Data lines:
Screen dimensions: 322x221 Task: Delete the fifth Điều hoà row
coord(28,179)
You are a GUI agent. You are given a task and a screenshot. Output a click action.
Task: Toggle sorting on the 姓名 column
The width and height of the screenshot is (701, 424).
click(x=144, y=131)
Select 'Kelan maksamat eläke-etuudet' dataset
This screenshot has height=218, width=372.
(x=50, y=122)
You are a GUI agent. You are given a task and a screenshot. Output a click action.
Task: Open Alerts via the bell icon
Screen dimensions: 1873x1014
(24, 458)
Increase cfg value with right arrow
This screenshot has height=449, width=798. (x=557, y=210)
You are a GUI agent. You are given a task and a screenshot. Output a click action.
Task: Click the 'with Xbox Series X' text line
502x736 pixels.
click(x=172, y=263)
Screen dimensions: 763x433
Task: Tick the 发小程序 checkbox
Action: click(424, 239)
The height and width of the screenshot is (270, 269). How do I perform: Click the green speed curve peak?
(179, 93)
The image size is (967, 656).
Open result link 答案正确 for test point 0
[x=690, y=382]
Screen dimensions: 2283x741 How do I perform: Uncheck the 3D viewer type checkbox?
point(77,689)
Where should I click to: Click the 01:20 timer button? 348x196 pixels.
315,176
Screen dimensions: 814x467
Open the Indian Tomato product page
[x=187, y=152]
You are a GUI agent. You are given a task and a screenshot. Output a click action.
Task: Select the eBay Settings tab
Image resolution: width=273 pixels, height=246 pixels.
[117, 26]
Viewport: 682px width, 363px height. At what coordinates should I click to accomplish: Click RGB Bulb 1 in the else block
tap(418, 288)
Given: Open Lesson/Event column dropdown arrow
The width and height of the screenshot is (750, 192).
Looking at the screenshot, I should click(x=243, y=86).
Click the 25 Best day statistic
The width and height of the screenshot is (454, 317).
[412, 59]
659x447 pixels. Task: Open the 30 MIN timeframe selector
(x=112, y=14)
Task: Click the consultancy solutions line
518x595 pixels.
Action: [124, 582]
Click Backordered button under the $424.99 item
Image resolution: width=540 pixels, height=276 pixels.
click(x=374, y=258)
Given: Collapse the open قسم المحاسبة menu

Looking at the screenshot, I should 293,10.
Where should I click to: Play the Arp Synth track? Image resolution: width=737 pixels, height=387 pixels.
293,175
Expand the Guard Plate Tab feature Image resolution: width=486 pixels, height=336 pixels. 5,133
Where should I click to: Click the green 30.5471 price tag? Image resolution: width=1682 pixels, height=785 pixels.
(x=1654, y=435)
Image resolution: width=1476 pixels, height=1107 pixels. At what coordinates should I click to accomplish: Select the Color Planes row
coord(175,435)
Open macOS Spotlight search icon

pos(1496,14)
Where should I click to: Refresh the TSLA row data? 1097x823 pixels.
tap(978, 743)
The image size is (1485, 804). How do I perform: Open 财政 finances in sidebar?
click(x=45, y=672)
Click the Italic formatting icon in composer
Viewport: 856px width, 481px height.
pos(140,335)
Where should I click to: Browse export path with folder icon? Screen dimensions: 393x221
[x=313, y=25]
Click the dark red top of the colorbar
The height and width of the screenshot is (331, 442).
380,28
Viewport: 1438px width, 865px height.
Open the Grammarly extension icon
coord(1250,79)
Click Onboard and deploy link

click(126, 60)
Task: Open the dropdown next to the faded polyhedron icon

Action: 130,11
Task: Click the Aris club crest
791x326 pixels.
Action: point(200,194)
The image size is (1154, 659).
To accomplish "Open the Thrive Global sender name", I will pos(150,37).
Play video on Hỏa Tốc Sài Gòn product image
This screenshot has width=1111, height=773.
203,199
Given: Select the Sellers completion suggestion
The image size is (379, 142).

- _What this task involves_: Convert all of the records above into a numbered list with one line per item, and leave out any blank lines.

- _Complete response_:
1. Screen dimensions: 322x221 Task: Delete the fifth Điều hoà row
2. coord(28,179)
3. You are a GUI agent. You are given a task and a screenshot. Output a click action.
4. Task: Toggle sorting on the 姓名 column
5. The width and height of the screenshot is (701, 424).
6. click(x=144, y=131)
7. Select 'Kelan maksamat eläke-etuudet' dataset
8. This screenshot has height=218, width=372.
9. (x=50, y=122)
10. You are a GUI agent. You are given a task and a screenshot. Output a click action.
11. Task: Open Alerts via the bell icon
12. Screen dimensions: 1873x1014
13. (24, 458)
14. Increase cfg value with right arrow
15. This screenshot has height=449, width=798. (x=557, y=210)
16. You are a GUI agent. You are given a task and a screenshot. Output a click action.
17. Task: Click the 'with Xbox Series X' text line
18. 502x736 pixels.
19. click(x=172, y=263)
20. Screen dimensions: 763x433
21. Task: Tick the 发小程序 checkbox
22. Action: click(424, 239)
23. The height and width of the screenshot is (270, 269). How do I perform: Click the green speed curve peak?
24. (179, 93)
25. The image size is (967, 656).
26. Open result link 答案正确 for test point 0
27. [x=690, y=382]
28. Screen dimensions: 2283x741 How do I perform: Uncheck the 3D viewer type checkbox?
29. point(77,689)
30. Where should I click to: Click the 01:20 timer button? 348x196 pixels.
31. 315,176
32. Screen dimensions: 814x467
33. Open the Indian Tomato product page
34. [x=187, y=152]
35. You are a GUI agent. You are given a task and a screenshot. Output a click action.
36. Task: Select the eBay Settings tab
37. Image resolution: width=273 pixels, height=246 pixels.
38. [117, 26]
39. Viewport: 682px width, 363px height. At what coordinates should I click to accomplish: Click RGB Bulb 1 in the else block
40. tap(418, 288)
41. Given: Open Lesson/Event column dropdown arrow
42. The width and height of the screenshot is (750, 192).
43. Looking at the screenshot, I should click(x=243, y=86).
44. Click the 25 Best day statistic
45. The width and height of the screenshot is (454, 317).
46. [412, 59]
47. 659x447 pixels. Task: Open the 30 MIN timeframe selector
48. (x=112, y=14)
49. Task: Click the consultancy solutions line
50. 518x595 pixels.
51. Action: [124, 582]
52. Click Backordered button under the $424.99 item
53. Image resolution: width=540 pixels, height=276 pixels.
54. click(x=374, y=258)
55. Given: Collapse the open قسم المحاسبة menu
56. Looking at the screenshot, I should 293,10.
57. Where should I click to: Play the Arp Synth track? Image resolution: width=737 pixels, height=387 pixels.
58. 293,175
59. Expand the Guard Plate Tab feature Image resolution: width=486 pixels, height=336 pixels. 5,133
60. Where should I click to: Click the green 30.5471 price tag? Image resolution: width=1682 pixels, height=785 pixels.
61. (x=1654, y=435)
62. Image resolution: width=1476 pixels, height=1107 pixels. At what coordinates should I click to accomplish: Select the Color Planes row
63. coord(175,435)
64. Open macOS Spotlight search icon
65. pos(1496,14)
66. Where should I click to: Refresh the TSLA row data? 1097x823 pixels.
67. tap(978, 743)
68. The image size is (1485, 804). How do I perform: Open 财政 finances in sidebar?
69. click(x=45, y=672)
70. Click the Italic formatting icon in composer
71. Viewport: 856px width, 481px height.
72. pos(140,335)
73. Where should I click to: Browse export path with folder icon? Screen dimensions: 393x221
74. [x=313, y=25]
75. Click the dark red top of the colorbar
76. The height and width of the screenshot is (331, 442).
77. 380,28
78. Viewport: 1438px width, 865px height.
79. Open the Grammarly extension icon
80. coord(1250,79)
81. Click Onboard and deploy link
82. click(126, 60)
83. Task: Open the dropdown next to the faded polyhedron icon
84. Action: 130,11
85. Task: Click the Aris club crest
86. 791x326 pixels.
87. Action: point(200,194)
88. The image size is (1154, 659).
89. To accomplish "Open the Thrive Global sender name", I will pos(150,37).
90. Play video on Hỏa Tốc Sài Gòn product image
91. This screenshot has width=1111, height=773.
92. 203,199
93. Given: Select the Sellers completion suggestion
94. The image size is (379, 142).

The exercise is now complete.